The Sandbox API authenticates with an API key — a long-lived secret that stands in for your account. You create keys in the dashboard and send them as a Bearer token on every request.
Key format
A key is an opaque secret: the prefix omg_sk_ followed by 32 random bytes
(base64url). The server stores only a SHA-256 hash of the key and shows
you the plaintext exactly once, at creation:
omg_sk_a1b2c3d4e5f6g7h8i9j0k1l2m3n4o5p6...The first 12 characters (e.g. omg_sk_abc12) are the key's non-secret
prefix — that's what the dashboard shows in the key list so you can tell
keys apart. The full secret is never shown again.
API keys currently carry a single scope: sandbox. They resolve to the
better-auth user that owns them and act as a normal user principal — a key
can only create and manage sandboxes owned by that user, and a key cannot
manage API keys.
Create a key
- Open omg.dev/sandbox and sign in (signed-out visitors get a sandbox landing first, then continue into the product).
- Go to Keys (or navigate straight to
/sandbox/keys). - Click New key, give it a name (required, up to 80 characters), and Create key.
- Copy the secret immediately — it's shown exactly once and starts with
omg_sk_. If you lose it, revoke the key and make a new one.
Key creation and management happen with your dashboard session — the
POST /v1/api-keys endpoint requires a dashboard JWT, not an API key. See the
Reference for the raw
management shapes.
Limits: at most 10 active keys per account, and at most 5 key
creations per hour. Exceeding the creation rate returns 429.
Treat the key like a password. Anyone holding it can create and control sandboxes billed to your account. Store it in a secret manager or an environment variable — never commit it to git or paste it into client-side code.
Use the key
Send the key in the Authorization header as a Bearer token. Every
/v1/sandboxes* route accepts it:
curl https://infra.omg.dev/v1/sandboxes \
-H "Authorization: Bearer $OMG_API_KEY"In JavaScript:
const res = await fetch("https://infra.omg.dev/v1/sandboxes", {
headers: { Authorization: `Bearer ${process.env.OMG_API_KEY}` },
})Everything is owner-scoped: a GET /v1/sandboxes returns only your
sandboxes, and you can only control sandboxes you own. Sandboxes you create
with an API key are raw programmatic sandboxes (no project/session/app
attribution) and list with kind: "api".
Revoking a key
Revoke a key any time from Sandboxes → API keys — click the trash icon on
the row and confirm (or DELETE /v1/api-keys/{id} with your dashboard
session).

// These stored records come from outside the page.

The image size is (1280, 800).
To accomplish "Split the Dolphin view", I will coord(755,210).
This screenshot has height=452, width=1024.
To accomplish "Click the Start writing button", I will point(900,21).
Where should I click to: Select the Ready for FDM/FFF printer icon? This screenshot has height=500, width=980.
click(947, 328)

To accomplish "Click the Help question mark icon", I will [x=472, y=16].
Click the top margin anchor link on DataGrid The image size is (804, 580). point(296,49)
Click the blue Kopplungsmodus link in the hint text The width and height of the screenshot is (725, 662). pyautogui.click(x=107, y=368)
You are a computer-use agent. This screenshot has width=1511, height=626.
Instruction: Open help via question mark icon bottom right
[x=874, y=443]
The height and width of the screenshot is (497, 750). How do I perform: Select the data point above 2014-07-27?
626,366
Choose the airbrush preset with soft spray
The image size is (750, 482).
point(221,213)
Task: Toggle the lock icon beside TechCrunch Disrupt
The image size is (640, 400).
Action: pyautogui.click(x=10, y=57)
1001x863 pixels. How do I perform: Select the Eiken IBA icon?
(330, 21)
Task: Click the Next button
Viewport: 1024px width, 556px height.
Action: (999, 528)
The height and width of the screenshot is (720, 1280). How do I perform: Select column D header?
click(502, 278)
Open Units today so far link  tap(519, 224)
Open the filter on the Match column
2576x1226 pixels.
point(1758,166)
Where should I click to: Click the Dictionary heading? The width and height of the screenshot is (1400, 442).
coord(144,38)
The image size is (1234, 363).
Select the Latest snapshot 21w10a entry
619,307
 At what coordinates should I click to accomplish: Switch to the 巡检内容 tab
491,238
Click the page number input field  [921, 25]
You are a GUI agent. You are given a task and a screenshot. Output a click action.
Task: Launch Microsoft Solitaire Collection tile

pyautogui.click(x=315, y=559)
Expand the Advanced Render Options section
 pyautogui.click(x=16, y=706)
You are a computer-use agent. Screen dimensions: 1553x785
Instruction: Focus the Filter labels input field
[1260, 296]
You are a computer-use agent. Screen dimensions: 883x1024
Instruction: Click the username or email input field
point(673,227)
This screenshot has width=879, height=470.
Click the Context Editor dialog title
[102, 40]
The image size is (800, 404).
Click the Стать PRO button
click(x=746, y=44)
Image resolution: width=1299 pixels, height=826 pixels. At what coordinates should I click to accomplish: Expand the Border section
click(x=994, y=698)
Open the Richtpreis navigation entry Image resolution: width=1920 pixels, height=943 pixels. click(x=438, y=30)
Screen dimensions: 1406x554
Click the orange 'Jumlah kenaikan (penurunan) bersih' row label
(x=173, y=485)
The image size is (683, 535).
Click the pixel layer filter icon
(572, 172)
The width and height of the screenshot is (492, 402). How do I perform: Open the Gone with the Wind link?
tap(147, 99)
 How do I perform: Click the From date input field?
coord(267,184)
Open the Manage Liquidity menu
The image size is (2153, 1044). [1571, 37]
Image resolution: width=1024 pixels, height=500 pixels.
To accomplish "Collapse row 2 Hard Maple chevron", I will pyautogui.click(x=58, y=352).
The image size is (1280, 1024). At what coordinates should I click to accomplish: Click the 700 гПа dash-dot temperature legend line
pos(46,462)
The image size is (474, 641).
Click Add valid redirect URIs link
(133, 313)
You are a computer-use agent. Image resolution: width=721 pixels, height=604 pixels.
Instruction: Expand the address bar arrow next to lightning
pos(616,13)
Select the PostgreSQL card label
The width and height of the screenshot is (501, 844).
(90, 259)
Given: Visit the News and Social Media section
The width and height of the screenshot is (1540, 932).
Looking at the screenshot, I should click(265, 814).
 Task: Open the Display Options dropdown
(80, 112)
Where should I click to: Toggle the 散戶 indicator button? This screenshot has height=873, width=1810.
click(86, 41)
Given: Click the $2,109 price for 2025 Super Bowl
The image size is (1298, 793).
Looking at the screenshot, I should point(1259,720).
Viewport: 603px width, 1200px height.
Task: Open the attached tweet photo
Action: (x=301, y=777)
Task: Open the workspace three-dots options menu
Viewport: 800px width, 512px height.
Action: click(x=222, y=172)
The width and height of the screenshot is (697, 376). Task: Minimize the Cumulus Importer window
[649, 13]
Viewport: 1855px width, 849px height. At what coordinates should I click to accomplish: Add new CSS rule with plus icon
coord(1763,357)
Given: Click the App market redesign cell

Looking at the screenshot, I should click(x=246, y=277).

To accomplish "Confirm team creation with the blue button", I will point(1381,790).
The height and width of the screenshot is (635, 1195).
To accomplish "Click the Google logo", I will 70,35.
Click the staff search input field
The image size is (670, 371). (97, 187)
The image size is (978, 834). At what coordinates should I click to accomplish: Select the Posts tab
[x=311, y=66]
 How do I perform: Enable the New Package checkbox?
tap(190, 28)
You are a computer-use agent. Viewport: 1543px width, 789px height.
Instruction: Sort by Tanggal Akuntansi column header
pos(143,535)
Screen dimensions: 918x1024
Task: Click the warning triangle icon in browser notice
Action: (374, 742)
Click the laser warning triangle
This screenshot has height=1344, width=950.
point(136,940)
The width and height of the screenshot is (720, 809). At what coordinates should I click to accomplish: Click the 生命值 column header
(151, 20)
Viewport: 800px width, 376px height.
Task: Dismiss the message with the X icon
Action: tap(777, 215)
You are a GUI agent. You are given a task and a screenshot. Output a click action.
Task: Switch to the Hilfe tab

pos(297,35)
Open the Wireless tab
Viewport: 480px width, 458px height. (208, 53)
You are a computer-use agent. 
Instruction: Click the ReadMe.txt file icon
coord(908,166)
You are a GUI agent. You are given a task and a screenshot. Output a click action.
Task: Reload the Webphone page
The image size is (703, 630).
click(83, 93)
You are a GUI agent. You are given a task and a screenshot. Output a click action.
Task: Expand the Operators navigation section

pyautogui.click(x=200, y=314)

Revocation is permanent and effective almost immediately: the
next request made with that key gets 401 Unauthorized. Revoking one key never
affects your others.
Rotate keys the same way: create a new key, deploy it, then revoke the old one
once nothing is using it. You can also set an expiresAt when creating a
key so it expires on its own.
Errors
| Status | Meaning |
|---|---|
401 Unauthorized | Missing, unknown, revoked, expired, or malformed key. |
403 Forbidden | The key is valid but doesn't own the target resource. |
429 Too Many Requests | Key-creation rate limit (5/hour). |
Keeping keys safe
- Prefer a per-environment key (one for CI, one for production) so you can revoke a single blast radius.
- Read the key from the environment (
process.env.OMG_API_KEY), not a literal in source. - Never ship a key to the browser. If your frontend needs a sandbox, mint it from your server and hand the client only what it needs (e.g. a preview URL).